Un fonds national de prévention alimenté par le budget de l'Etat et la Caisse nationale de retraites des agents des collectivités locales (CNRACL) aiderait techniquement et financièrement les employeurs publics, en particulier les plus petits.
Parallèlement à ces nouveautés, les méthodes et outils de gestion des inaptitudes pour raison de santé seraient améliorées. Les administrations sont ainsi appelées à renforcer les démarches de prévention de l'inaptitude, notamment en agissant dès le recrutement. L'avis que le médecin agréé prononce avant la nomination de l'agent sur l'aptitude de celui-ci à remplir ses fonctions, dont la pertinence est mise en doute, serait supprimé au bénéfice d'une visite du médecin de prévention. En outre, les fiches de postes devraient être enrichies afin d'accompagner la mise en place d'une gestion prévisionnelle des emplois ou métiers qui soumettent leurs titulaires à une forte pénibilité. Des réorientations professionnelles prévues en cours de carrière éviteraient, de fait, qu'une occupation trop prolongée de ces emplois ne conduise à une usure physique ou psychique irréversible.
Par ailleurs, la mission envisage de demander aux collectivités de motiver leur refus de recruter un agent en reclassement dont la candidature est présentée par le centre de gestion. Au-delà, elle préconise la mise en place, sous la responsabilité du secrétariat général aux affaires régionales (SGAR) des préfectures, d'une "organisation inter-fonctions publiques des reclassements" offrant aux agents publics davantage de chances de trouver un nouvel emploi.

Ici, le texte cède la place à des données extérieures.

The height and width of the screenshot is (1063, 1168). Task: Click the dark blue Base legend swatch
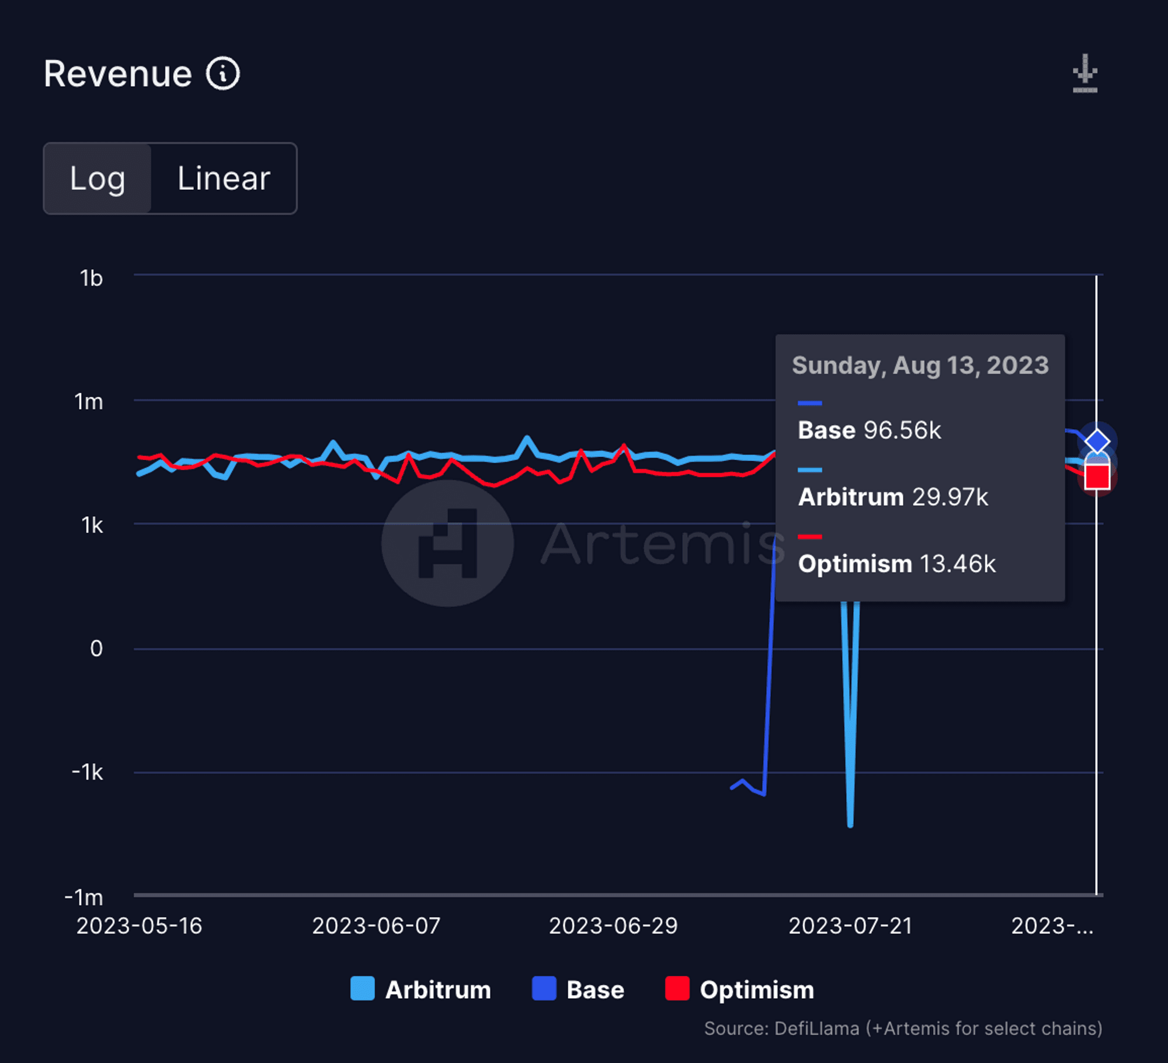click(544, 988)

Pénurie de médecins du travail
Un autre gros chantier à lancer serait l'accélération du traitement administratif des situations d'inaptitude professionnelle, en simplifiant et en allégeant les procédures. Les délais d'instruction nécessaires aux comités médicaux pour statuer sont trop longs et plusieurs autres dysfonctionnements leur ont été imputés par divers acteurs au cours des auditions menées par la mission. Celle-ci préconise qu'un groupe de travail placé auprès du ministre chargé de la santé réalise l'évaluation des conditions de fonctionnement de ces instances médicales qui délivrent des avis obligatoires sur les questions liées à la santé des agents, en particulier sur les reclassements pour inaptitude physique. Ce groupe de travail devrait notamment examiner la piste d'une déconcentration de la fonction du secrétariat administratif des comités médicaux aux centres de gestion qui en feront la demande (pour l'examen des dossiers des fonctionnaires territoriaux).
Enfin, la mission estime qu'il faudra rendre plus attractives les conditions d'activité des médecins du travail. Ceci afin de renforcer leur nombre qui, faute de nouvelles recrues, est aujourd'hui très insuffisant. La situation est même "dramatique", assure la mission. De plus, il faudrait adjoindre aux médecins d'autres professionnels de la prévention (assistantes sociales, préventeurs, ergonomes, etc.) de manière à constituer des "équipes pluridisciplinaires".
La mission reconnaît que beaucoup de ces solutions sont onéreuses. Mais "il s'agit d'un investissement profitable", par son effet de réduction de l'absentéisme pour raisons de santé et "des pertes de productivité du travail", fait-elle remarquer.
Thomas Beurey / Projets publics
Combien d'agents concernés ?
En 2009, un peu plus de 14.200 agents dans la territoriale et quelque 16.100 agents dans la fonction publique de l'Etat étaient considérés officiellement comme des agents "reclassés et assimilés". Mais dans les faits, 166.000 agents de l'Etat et 130.000 territoriaux étaient concernés par une inaptitude liée à la santé pouvant justifier des actions d'adaptation de postes ou de reclassement. Dans la fonction publique hospitalière, l'absence de statistiques ne permettait pas de faire ce recensement.